On March 4, 1999, at 1730 central standard time, a Cessna 182C airplane, N8645T, was substantially damaged during a forced landing following a loss of engine power, near Conway, Arkansas. The airplane was registered to and operated by Skydance Inc., of Little Rock, Arkansas. The student pilot, sole occupant of the airplane, sustained minor injuries. Visual meteorological conditions prevailed for the 14 Code of Federal Regulations Part 91 personal flight and a flight plan was not filed. The local flight originated from Poe's Airport, Conway, Arkansas, at 1600.

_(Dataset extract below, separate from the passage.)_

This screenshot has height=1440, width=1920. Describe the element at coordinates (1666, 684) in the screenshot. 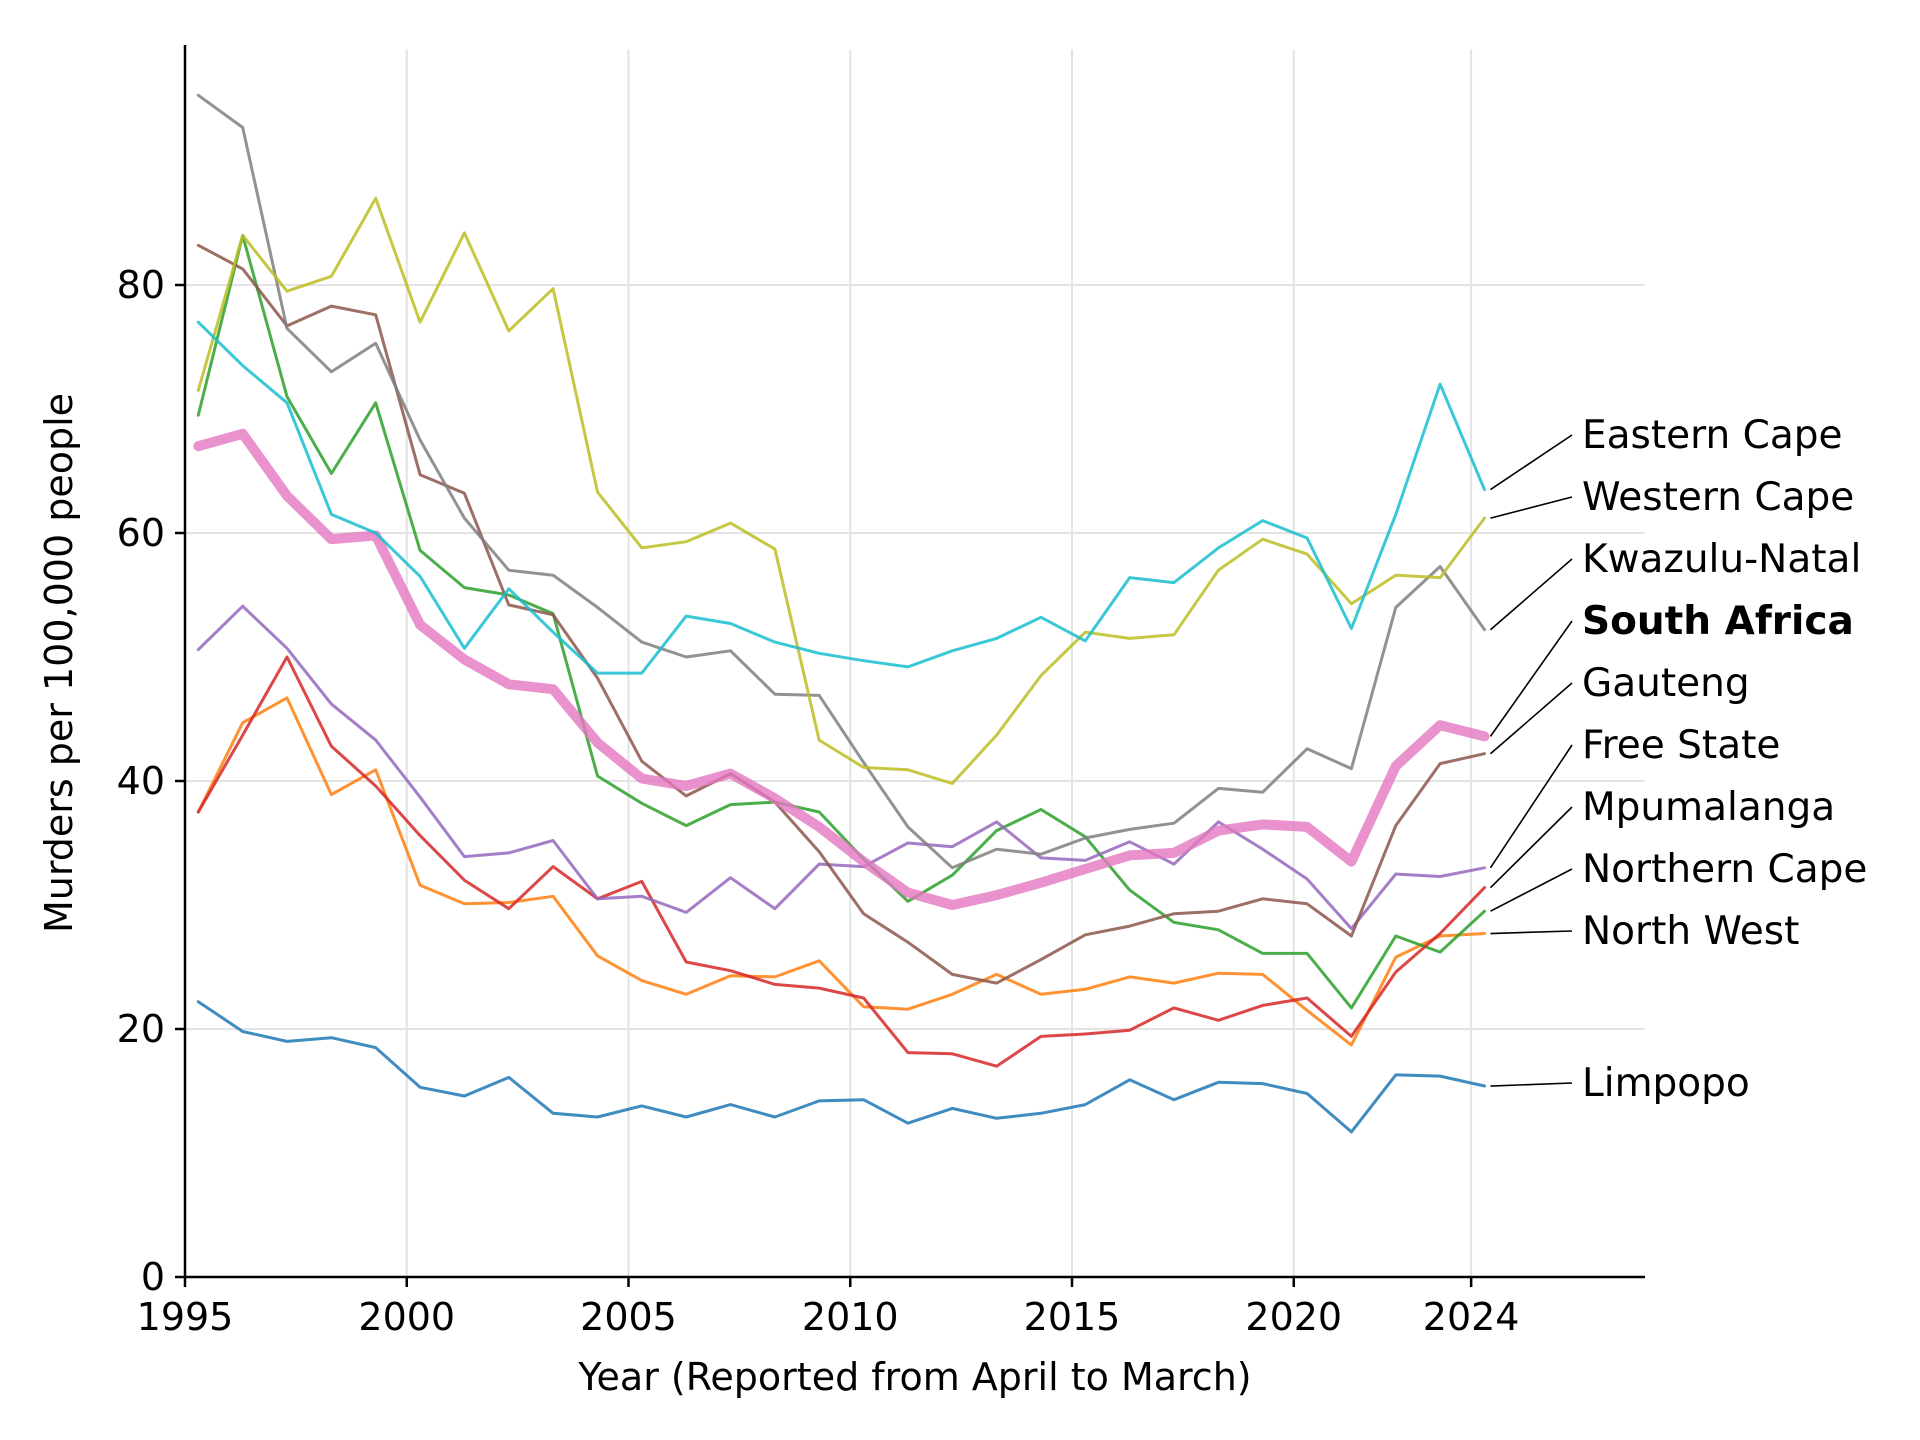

During a telephone interview conducted by an NTSB investigator, the 38-hour student pilot reported that the left wing fuel tank was not refueled prior to takeoff due to a pre-existing leak in the fuel cell. The right wing fuel tank was "topped off" with fuel, and the airplane departed on a local flight. The pilot stated that the airplane was on final approach to runway 11 at Poe's Airport. He advanced the throttle, and the engine "sputtered, and then quit." The pilot initiated a forced landing, and subsequently, the airplane impacted trees approximately 50 feet above ground level. The airplane came to rest inverted, four miles southeast of the airport. The pilot stated that at the time the engine lost power, the fuel selector was in the "BOTH" position. The pilot further stated that he believed that the loss of engine power was a result of carburetor icing.

An FAA inspector examined the airplane at the site and reported that the wing spars were bent, and the fuselage sustained structural damage. Fuel was present in the right wing fuel tank, and no fuel was present in the left wing fuel tank. He added that he observed the fuel selector in the "RIGHT TANK" position.

At 1753, a weather observation facility located at Adams Field in Little Rock, Arkansas, 20 nautical miles southeast of the accident site, reported skies broken at 25,000 feet, visibility 7 statute miles and winds from 140 degrees at 14 knots. The temperature was recorded at 59 degrees Fahrenheit, the dewpoint at 34 degrees Fahrenheit and the altimeter setting at 29.97 inches of mercury. According to the enclosed icing probability chart, the weather conditions were conducive to serious carburetor icing at glide power.

According to FAA records, the pilot was issued a student pilot certificate on February 10, 1995, which expired on February 28, 1997. There was no record of an attempt to obtain another certificate. Multiple attempts to obtain a completed Pilot/Operator Aircraft Accident Report (NTSB Form 6120.1/2) from the pilot were unsuccessful.